Хандан

— Кто такая Хандан? — спросила Евгения.

Мы уже покинули дом друзей, и она задала этот вопрос не Йекте, а мне. Несмотря на всю свою храбрость, она просто постеснялась сделать это там, в саду. Да и вообще, как только Йекта начал читать стихотворение, все волшебство вечера куда-то исчезло: мы не смогли больше наслаждаться ни рыбой, ни ракы.

Мы с Демиром попытались оживить обстановку, но мрачная, тяжелая атмосфера давила на всех.

Евгения спросила про Хандан сразу же, как только мы сели в машину.

— Одна наша подруга, — сказал я, поворачивая ключ в замке зажигания. — Мы дружили вчетвером.

«Рено», потихоньку раскачиваясь, поехал по знакомым опустевшим улочкам Балата. Мой ответ не устроил Евгению.

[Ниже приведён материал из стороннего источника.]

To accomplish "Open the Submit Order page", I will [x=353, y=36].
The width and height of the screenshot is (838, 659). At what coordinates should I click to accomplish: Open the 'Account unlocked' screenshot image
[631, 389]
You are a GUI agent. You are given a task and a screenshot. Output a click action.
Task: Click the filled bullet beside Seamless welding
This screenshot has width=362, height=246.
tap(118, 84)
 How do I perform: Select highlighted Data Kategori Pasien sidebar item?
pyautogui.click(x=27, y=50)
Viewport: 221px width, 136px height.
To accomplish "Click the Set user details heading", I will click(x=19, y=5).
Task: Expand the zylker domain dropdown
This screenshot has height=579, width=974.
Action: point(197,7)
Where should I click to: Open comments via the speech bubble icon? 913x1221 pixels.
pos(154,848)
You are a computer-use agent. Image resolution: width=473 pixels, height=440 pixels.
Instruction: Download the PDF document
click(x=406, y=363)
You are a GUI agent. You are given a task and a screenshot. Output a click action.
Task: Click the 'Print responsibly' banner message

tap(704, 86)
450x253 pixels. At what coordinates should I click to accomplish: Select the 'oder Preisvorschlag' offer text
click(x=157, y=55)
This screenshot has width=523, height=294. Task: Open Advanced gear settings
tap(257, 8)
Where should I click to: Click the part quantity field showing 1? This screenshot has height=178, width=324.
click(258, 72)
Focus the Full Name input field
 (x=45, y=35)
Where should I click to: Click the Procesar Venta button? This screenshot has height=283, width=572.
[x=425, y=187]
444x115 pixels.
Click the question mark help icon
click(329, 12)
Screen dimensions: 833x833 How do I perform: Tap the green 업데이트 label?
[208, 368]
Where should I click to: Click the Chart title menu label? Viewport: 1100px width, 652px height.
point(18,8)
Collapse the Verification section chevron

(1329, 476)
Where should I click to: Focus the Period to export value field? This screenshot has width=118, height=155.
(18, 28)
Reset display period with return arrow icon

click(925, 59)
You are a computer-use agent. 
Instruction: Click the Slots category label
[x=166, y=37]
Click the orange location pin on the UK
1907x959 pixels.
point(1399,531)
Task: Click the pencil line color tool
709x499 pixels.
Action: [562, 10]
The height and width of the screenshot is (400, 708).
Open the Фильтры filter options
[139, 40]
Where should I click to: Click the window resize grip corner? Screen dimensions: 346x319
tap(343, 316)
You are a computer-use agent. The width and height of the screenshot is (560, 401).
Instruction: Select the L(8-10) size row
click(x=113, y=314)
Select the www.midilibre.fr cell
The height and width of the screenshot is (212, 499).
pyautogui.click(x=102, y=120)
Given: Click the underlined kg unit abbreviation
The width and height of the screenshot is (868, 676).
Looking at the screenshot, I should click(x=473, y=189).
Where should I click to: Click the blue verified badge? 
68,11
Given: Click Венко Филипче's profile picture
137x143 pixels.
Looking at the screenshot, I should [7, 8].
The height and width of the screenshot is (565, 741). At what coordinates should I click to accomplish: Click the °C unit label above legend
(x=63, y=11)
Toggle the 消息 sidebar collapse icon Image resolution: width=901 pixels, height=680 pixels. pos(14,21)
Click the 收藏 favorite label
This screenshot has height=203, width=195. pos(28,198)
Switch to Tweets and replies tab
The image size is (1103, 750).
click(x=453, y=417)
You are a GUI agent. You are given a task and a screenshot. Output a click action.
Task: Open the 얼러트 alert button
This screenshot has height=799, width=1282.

— Подруга, значит, — съязвила она. — Невзат, почему ты ничего не рассказывал мне про своих друзей?

— Понятия не имею, — я попытался отвязаться от расспросов. — Наверно, просто подходящего момента не было…

Она заговорила, и я расслышал печаль в ее голосе — вся ласковость куда-то улетучилась:

— Если бы я что-то знала, то никогда бы не спросила про Хандан. Йекта бы тоже не расстроился, и вечер, начавшийся так чудесно, не закончился бы так ужасно.

Она была права, но я не знал, что сказать, поэтому молча смотрел вперед, на дорогу. Но Евгения заслуживала извинений или, по крайней мере, объяснений.

— Вообще-то, это довольно интересная история… — начал я.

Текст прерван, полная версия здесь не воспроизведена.